Work to be completed: Pick up the article on Kamala Harris and Doug Emhoff after its final sentence and keep writing it.

Top of Excerpt

Kamala Harris & Husband Doug Emhoff Open Up About a Pandemic Campaign, Private Time Together and the Future

Kamala Harris and Doug Emhoff Could Make History: The Couple Opens Up About a Pandemic Campaign and More

Kamala Harris and Doug Emhoff open up about the difficulties of campaigning during the pandemic, how the couple stays connected despite the travel and stress of politics, and what they plan to do once the election is over.

For Kamala Harris, the 2020 election that could land her three entries in America’s record books — as first woman, first Black and first Indian-American vice president — has already made history as the first pandemic-era presidential campaign and one where stepping off stage to shake hands and take selfies with voters is off-limits.

So when the Florida skies poured rain on her Oct. 19 campaign speech in Jacksonville, there was only one thing she could do: dance.

“She’s a joyful warrior for a reason,” the California senator’s husband, Doug Emhoff, tells PEOPLE.

Sitting down with Harris, in the couple’s first joint interview since Democratic presidential nominee Joe Biden added Harris to his ticket in August, Emhoff recalls how, even before video of his wife dancing in the rain went viral on Twitter, she sent him a photo. “And she’s like, ‘I’m drenched!’ “

“It’s important to be able to laugh at yourself and each other and we do a healthy amount of that,” Harris says over Zoom for the new issue of PEOPLE.

Bottom of Excerpt
Top of Information supplied

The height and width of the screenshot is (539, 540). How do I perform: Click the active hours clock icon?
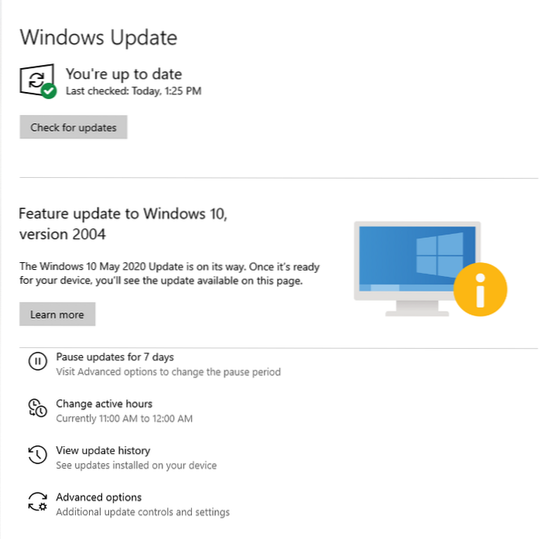[38, 408]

Bottom of Information supplied

Output below:
• Watch the full episode of People Features: Kamala Harris and Doug Emhoff streaming now on PeopleTV.com, or download the PeopleTV app on your favorite device.

Lawrence Jackson/Joe BIden for America Democratic vice presidential nominee Kamala Harris in Jacksonville, Florida, on Oct. 19.

The couple, who met on a blind date in 2013 and married the next year, have mostly keep separate campaign schedules in order to cover more ground.

“We stay connected all day,” says Emhoff, an attorney and the potential first “second gentleman.”

“Hopefully we get to stay together at night,” he says. “And then we really get to catch up and compare notes of what we’re hearing out there in the real world. That helps drive the campaign as we’re really responding to what’s going on out there.”

But with the campaign holding only mask-mandatory, socially distanced campaign events, Biden and Harris and their spouses have gotten creative — drive-in rallies in big parking lots with horn-blowing instead of applause, for example — and spent a lot of time online at “virtual” events. (Harris and Emhoff, both 56, use a tricked-out studio at Howard University, Harris’ alma mater, for various remote appearances.)

Octavio Jones/Getty Kamala Harris at a “drive-in” rally in Orlando, Florida, Oct. 19

As for those foregone up-close interactions, “There’s nothing like people coming up to you and hugging you,” says Harris, “… so we’re finding different ways to feel and see other.

“We’re trying to make it work via Zoom or social distancing and masks. You can’t see a smile, but you can see smiling eyes,” she says. “It’s very different, but people are still coming out and I love them for that.”

On those rare and fleeting occasions when her and her husband’s separate travel schedules overlap for a layover at their condo in Washington, D.C., it’s a race to tend to the pileup of household chores.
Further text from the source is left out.